Keep moving along, buddy, the agent told himself. He repressed the urge to look around and make sure he hadn’t said that out loud. Innsmouth is Yesterdaysville, brother, no matter what it smells like here. Just you haul your keester over to Tomorrowland where the suspect thinks he can blend in. The big joke is, he – no, IT – is probably right. Half those screwy dames have got their babushkas on too tight, and the menfolk are either blotto from cocktails at the hotel or suffering from heatstroke, or both. All the kids are hopped up on candy and Cokes, and I’ll bet you dollars to doughnuts Old Man Disney is one of THEM himself. Ain’t nobody from planet Earth that happy all the time. Except maybe poor old Cribbins and his classmates at the laughing academy.

He didn’t look to his right to see the sunset. He’d seen it before, and by some great cosmic joke he’d probably see it again. He knew better than any of the sentient carbon masses around him just how special it wasn’t. If he ever wanted a good long gander, he could park himself in front of the watercolor Cribbins had made and sent him his first Christmas in the nut farm. “Sunset over Innsmouth.”

The agent had been so deeply concentrating on moving forward that he didn’t even notice he’d reached the front of the line.

“One in your party? That’ll be a D ticket, sir,” said the preternaturally handsome college boy in the chalet.

The agent’s lip flickered in what could have been a smile, a sneer, or a postmortem muscle contraction as he opened his wallet and presented a card to the perfect specimen of young American manhood.

“Right this way, sir. Enjoy your journey to Tomorrowland.”

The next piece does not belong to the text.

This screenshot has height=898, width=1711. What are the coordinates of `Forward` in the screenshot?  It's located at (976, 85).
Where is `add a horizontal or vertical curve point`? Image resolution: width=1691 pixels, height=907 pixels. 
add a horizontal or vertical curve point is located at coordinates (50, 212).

“You too, kid,” croaked the agent, his voice hoarse from long disuse. “You, too. And listen, kid – don’t eat the fish.”

Major Pepperidge said...

Nanook, I like the idea of sails being able to suddenly appear, like emergency exits on jets!

Nancy, I love that carved relief on the stern of the boat, it is one of my favorite details.

K. Martinez, you are so right; the golden pirate ship floating through the air is one of the greatest visuals in animation history, in my opinion.

Tom… you, me, and many other people miss that ship!

Melissa, you have been channeling the spirit of Raymond Chandler! Or is it Dashiell Hammett? Or Mickey Spillane? I love it! Like a little radio drama just for GDB readers. Why does the name "Cribbins" ring a bell? Maybe it's just one of those names, but maybe it's a reference that I'm not quite getting, too. I like the line, "Half those screwy dames have got their babushkas on too tight"!

Alonzo P Hawk said...

What a nice contented world, let the sails be unfurled hold the soggy tuna high in hand.

Melissa said...

I lifted "Cribbins" from Terry Pratchett's Making Money.

TokyoMagic! said...

Is that kid in the striped shirt actually walking on the railing on the side of the ship??? (Second photo, the very bottom of the pic, just to the right of center.)

Major Pepperidge said...

Alonzo… how weirdly poetic! ;-)

Melissa, well, I've never read that, so I guess it was just "one of those names" to me.

TokyoMagic!, holy crap, it sure looks like it! I've provided a closeup. Amazing.

TokyoMagic! said...

Wow, thanks for the special close-up, Major! Maybe that kid is pretending to "walk the plank"? I'd expect to behavior like that today, but I'm a little surprised to see it in 1958. Where are the adults telling him to get down? I've always said it's the parent's fault in cases like this! (I borrowed that last line from "Whatever Happened To Baby Jane.")

Melissa said...

Wow! I looked for the kid after TokyoMagic!'s comment and couldn't even find him! Thanks for the closeup!

Anonymous said...

Wow, that kid should get smacked. He's a long way from the ground (or water).

"It's the tuna that does it." chortle.

"The Shadow Over Innsmouth"

Cheers for the golden ship of dreams.